My husband was clerk in a London mercantile house. His father, old Mr. Hazel, had been a farmer in one of the midland counties. Had Robert taken to the same line, he might have done well. But neither my Robert nor his brother Churton seemed to have anything of the farmer in them. Robert came to London, expecting to make his fortune. He was fond of books, and his own family thought him clever; only there are so many clever men in the great city. He managed to get a small clerkship, and there he remained year after year.
Once or twice he had a slight rise, and that was all. When Robert fell in love with me, and we married, both of us were young, and life looked hopeful, and we expected all kinds of good things to happen. But by the time of which I am writing, Robert and I had pretty well left off looking for any change, except of course that by-and-by some of our boys would be out in the world. The difficulty was, how to get them out, and where to place them.
Robert’s position did not imply much money for a family of nine. We had no regular servant, beyond a girl in three times a week for half-a-day, to do some of the cleaning. Even this help we sometimes talked of giving up altogether.
My husband and eldest boy had not yet returned from the City, nor Cresswell and Owen from school. The three younger boys, Frederick, Robert, and Edmund, varying in ages from ten to seven, were learning their lessons in the basement-room. I could trust them all, even my little Ted, to keep to their work till it was done.

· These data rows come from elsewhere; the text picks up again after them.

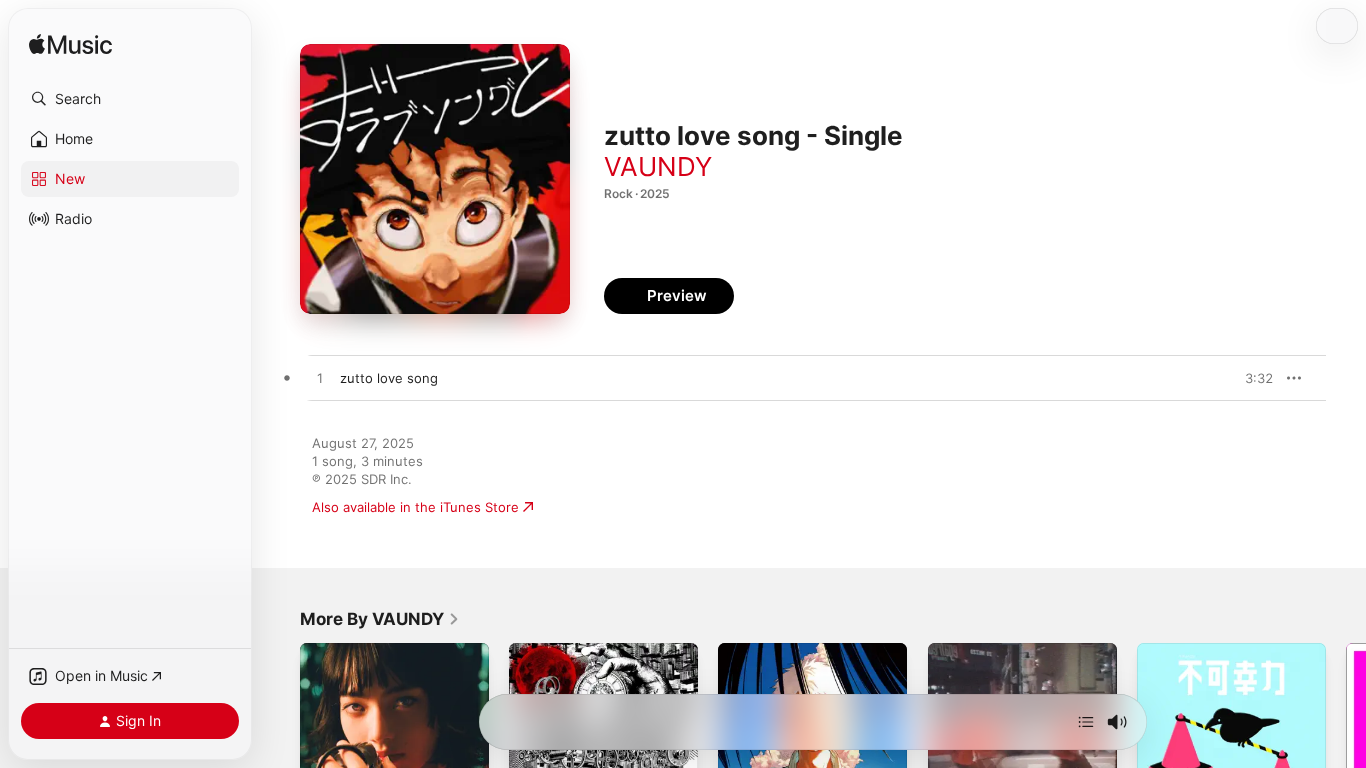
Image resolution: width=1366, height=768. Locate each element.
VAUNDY (658, 166)
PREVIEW (1251, 378)
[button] (130, 99)
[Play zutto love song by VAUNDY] (320, 379)
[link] (380, 619)
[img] (70, 45)
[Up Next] (1086, 722)
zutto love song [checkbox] (389, 378)
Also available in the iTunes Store (415, 507)
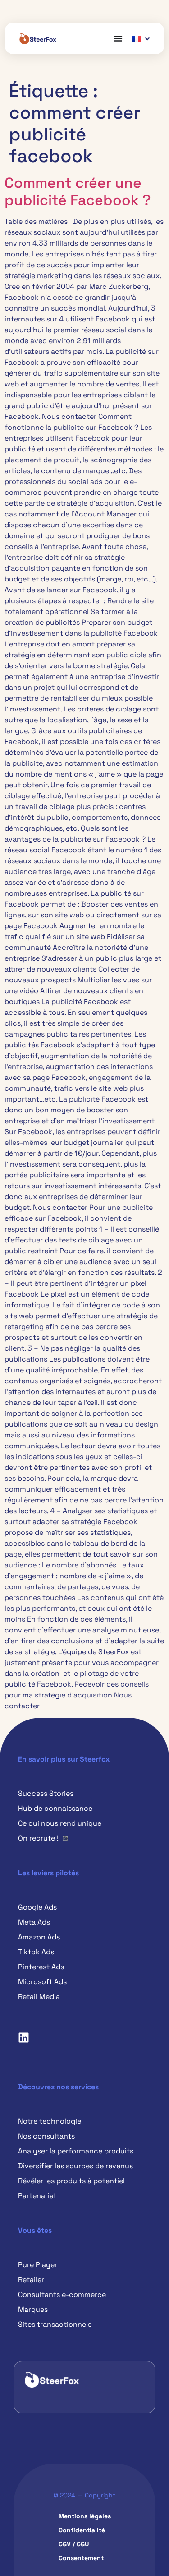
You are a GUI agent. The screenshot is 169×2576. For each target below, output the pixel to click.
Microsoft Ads (42, 1981)
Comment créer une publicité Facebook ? (78, 191)
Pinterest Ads (41, 1967)
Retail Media (39, 1996)
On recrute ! (38, 1838)
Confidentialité (82, 2530)
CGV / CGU (74, 2544)
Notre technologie (49, 2121)
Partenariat (37, 2195)
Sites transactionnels (54, 2324)
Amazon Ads (39, 1937)
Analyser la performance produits (75, 2151)
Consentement (81, 2558)
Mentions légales (85, 2516)
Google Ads (37, 1907)
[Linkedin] (23, 2037)
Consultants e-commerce (62, 2294)
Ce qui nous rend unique (59, 1823)
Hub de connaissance (55, 1808)
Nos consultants (46, 2136)
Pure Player (37, 2264)
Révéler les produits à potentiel (71, 2180)
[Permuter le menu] (118, 38)
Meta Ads (34, 1922)
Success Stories (45, 1793)
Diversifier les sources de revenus (75, 2166)
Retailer (31, 2279)
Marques (33, 2309)
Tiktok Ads (36, 1952)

That was one comfort about our poverty, I had always spoken frankly to the children of our circumstances; and even the younger boys seemed to understand how, by care and steadiness, they might be a help instead of a hindrance to their father and me. Cresswell was the one exception. I should not like to say that he loved us less,—but—well, he certainly loved himself more; and that comes to the same thing.
Cress was clover and handsome. He knew this well, and always seemed to expect to be treated differently from the other boys. He was bent upon being some day rich and distinguished; yet he was not really fond of hard work, and without hard work how can one hope to succeed? I think he inherited something of Robert’s early wish to strike out a new line for himself, and to rise in the world. And Cress was not willing to learn from his father’s failure. It was useless to speak of that to him. He never could see why he might not do well; whether or no his father had so done. And of course no one could say that he might not; only we had no money to throw away upon doubtful experiments.
So Cress was a care to us all; not least to Cherry and me.
Jack, our eldest, my dear good Jack, was a year and a half older than Cresswell; and was in every way a contrast to him. Jack was a fine well-grown lad, strong and active enough in body, but not very quick in mind. At least, he had not the quickness which would have helped him on in the line of life open to him.
Poor Jack! his slowness was a terrible worry to himself. He did so long to assist us all.
But at school he had always been the lowest in his class. And now he had left school, the same sort of thing went on. His handwriting was altogether at fault; he seldom spelt the same word twice alike; and he could make nothing of arithmetic. Naturally these things told against him. My husband’s employers would willingly have taken Jack on; and they did make trial of him: but it was of no use. They had to tell us kindly that Jack was not fitted for that sort of thing.